Posting an astronomical 248 points in five games, the Falcons walked into the national polls, sat down and put their feet on the table. As long as they keep winning, they aren’t going anywhere but up. And at the rate teams like Florida are dropping, the Top 25 might look like a shaken snow globe in a month.
All of which bodes well for BG. This week’s home contest with Western Michigan notwithstanding, the Falcons shouldn’t face a significant threat to their undefeated record until they play Northern Illinois and South Florida in consecutive road games next month.
Unless they get lax and lose in a sleepwalk, which should be unacceptable for any MAC team trying to stay ranked.
Trite as is my sound, the sky is the limit for a team that scores like BG scores. This team is a family-budget version of the 2001 Rams: The Greatest Show on (cornfield) Turf.
Let’s be hypothetical, though. Say BG gets through the regular season undefeated. Say they keep up their current scoring pace and tally 595 points this year, and lead the nation in scoring. Say they break into the teens in the national rankings. Where does that get this team? The MAC Western Division title? A possible MAC championship? A berth in the Motor City Bowl and a national telecast on ESPN2? Fine. OK. What else?
Unfortunately, not much the way things are set up now.
The Falcons might be capable of making a run at a national championship. Or maybe they are just beating up on lesser teams in the MAC and some Big XII armpits. We will never know. There’s no playoff system. There are over a dozen Division I conferences, but only six are BCS conferences with teams eligible to play in a BCS bowl, ergo, play for the National Championship. In other words, Division I doesn’t mean a level playing field. Mid-major schools are held to a standard below the Ohio States and Michigans of the world. A standard that means that no matter how good you get, a conference title and a bowl game prior to New Year’s Day is the best you can do. A mid-major team never gest a chance to measure itself against the best unless it defies all odds and reaches the Top 5 in the rankings.
A playoff system might mean odd seedings and some first-round blowouts. But it also allows the chance for the miracle upset, something that has become the calling card of March Madness in basketball.
A playoff system is the only way to see exactly how good BG can be.
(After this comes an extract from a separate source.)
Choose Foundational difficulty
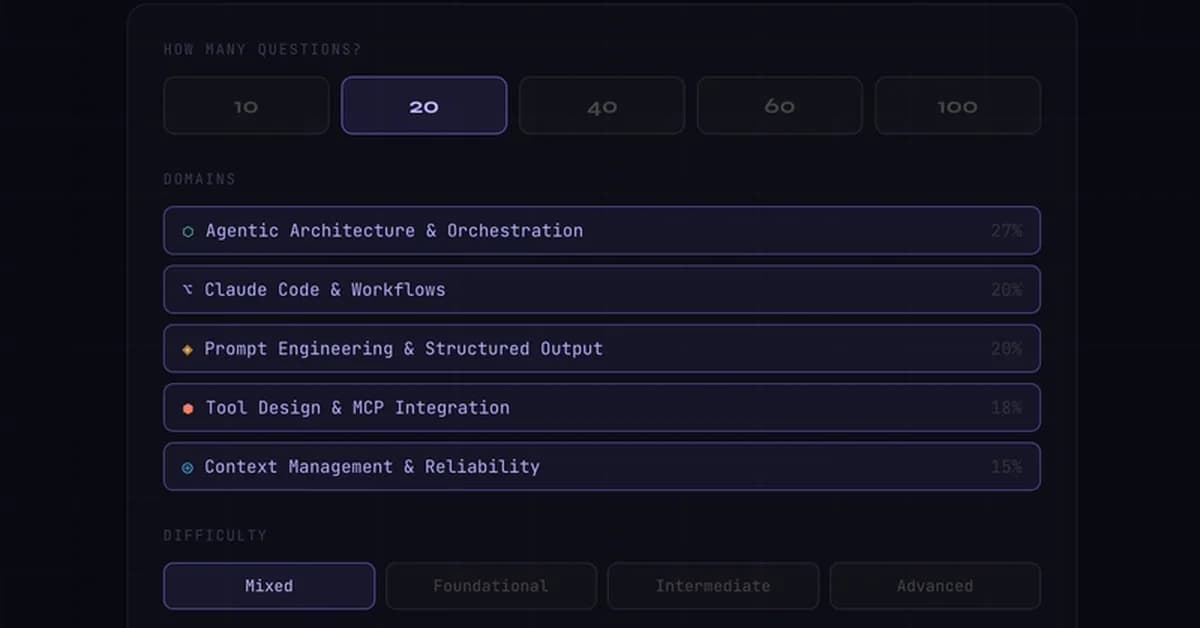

Bowl game committees select teams on the basis of ticket draw and television ratings. That is how a 7-4 Big 10 team gets into a New Year’s Day game. That is not championship competition. It is exhibition football. New Year’s Day might as well be August in the NFL.
It is an archaic system that needs to be replaced with actual competition, a system that has walled out the best of the rest for too long.
If the NCAA won’t change their football postseason practices, maybe they should create a new division for BG and their football peers. Division 1.5: The Chevy Chase Division — not ready for prime time.